Brisbane a hot spot for visitors due to mega summer of sport

From the Battle of Brisbane to the Bledisloe Cup, the only thing hotter than Brisbane’s summer temperatures was its calendar of sport, with six major events attracting more than 355,000 people.

Residents and visitors flocked to Brisbane’s world-class venues to see drawcard events including the third Bledisloe Cup rugby union Test, The Ashes cricket, the Rugby League World Cup finals, the Battle of Brisbane 2 boxing event, the Brisbane International tennis tournament and the Brisbane Global Rugby Tens.

Brisbane City skyline

Lord Mayor Graham Quirk said major events had a significant impact on Brisbane, injecting more than $100 million into the city’s economy every year.

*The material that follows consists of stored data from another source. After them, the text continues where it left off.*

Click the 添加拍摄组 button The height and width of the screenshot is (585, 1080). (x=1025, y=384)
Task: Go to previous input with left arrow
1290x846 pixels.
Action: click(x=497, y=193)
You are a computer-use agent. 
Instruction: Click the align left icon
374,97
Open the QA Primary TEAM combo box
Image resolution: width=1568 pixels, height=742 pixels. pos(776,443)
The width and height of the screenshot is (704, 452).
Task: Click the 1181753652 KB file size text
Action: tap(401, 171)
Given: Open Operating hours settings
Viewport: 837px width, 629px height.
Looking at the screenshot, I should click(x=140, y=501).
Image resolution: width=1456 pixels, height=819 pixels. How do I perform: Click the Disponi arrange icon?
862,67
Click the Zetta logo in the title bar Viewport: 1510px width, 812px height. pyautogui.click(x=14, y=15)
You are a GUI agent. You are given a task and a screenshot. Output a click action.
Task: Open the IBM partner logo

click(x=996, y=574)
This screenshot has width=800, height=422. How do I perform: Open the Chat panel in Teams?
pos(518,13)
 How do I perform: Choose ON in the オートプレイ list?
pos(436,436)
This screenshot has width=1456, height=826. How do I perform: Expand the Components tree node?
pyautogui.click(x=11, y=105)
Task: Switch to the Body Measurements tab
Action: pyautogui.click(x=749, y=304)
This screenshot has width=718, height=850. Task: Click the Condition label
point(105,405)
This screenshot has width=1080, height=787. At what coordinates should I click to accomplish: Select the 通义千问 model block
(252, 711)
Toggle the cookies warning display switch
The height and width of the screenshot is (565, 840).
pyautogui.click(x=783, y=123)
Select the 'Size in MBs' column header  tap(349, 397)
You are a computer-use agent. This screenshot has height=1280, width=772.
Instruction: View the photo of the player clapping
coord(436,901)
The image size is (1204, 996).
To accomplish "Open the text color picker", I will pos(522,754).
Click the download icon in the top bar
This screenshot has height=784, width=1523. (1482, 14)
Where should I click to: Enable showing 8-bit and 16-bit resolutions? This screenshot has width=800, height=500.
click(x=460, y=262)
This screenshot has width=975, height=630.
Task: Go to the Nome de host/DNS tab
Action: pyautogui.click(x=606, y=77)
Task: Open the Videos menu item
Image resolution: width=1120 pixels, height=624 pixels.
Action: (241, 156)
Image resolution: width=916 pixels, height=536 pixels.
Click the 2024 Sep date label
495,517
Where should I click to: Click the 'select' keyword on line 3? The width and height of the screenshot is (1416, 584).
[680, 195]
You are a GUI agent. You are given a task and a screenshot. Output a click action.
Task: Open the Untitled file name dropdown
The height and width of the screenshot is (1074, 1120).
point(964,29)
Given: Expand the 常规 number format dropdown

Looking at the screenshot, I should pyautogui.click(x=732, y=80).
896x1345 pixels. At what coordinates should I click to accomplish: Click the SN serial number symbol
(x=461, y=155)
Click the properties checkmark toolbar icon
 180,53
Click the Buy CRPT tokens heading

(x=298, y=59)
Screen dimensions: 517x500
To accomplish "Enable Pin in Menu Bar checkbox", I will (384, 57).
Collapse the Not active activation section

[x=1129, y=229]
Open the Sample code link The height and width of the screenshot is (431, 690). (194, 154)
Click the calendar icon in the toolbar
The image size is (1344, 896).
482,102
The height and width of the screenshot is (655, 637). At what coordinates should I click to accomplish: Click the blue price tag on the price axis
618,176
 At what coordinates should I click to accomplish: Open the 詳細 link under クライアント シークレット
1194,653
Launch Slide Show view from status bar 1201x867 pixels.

“Events shine a spotlight on our city, attract intrastate, interstate and international visitors, fill hotel rooms and boost our hospitality, retail and service industries,” Cr Quirk said.

“Brisbane welcomed a record 7.9 million international and domestic visitors in the year to September 2017, while Brisbane Airport recorded its strongest growth in international passenger numbers in a decade, welcoming 5.8 million travellers last year.”

Cr Quirk said major events also raised the profile of Brisbane to audiences across the globe.

“The Rugby League World Cup broadcast reached almost 150 countries, the Battle of Brisbane 2 boxing match was viewed by nearly 700,000 viewers in the US, while 70 hours of the Brisbane International tennis tournament reached more than 220 countries,” he said.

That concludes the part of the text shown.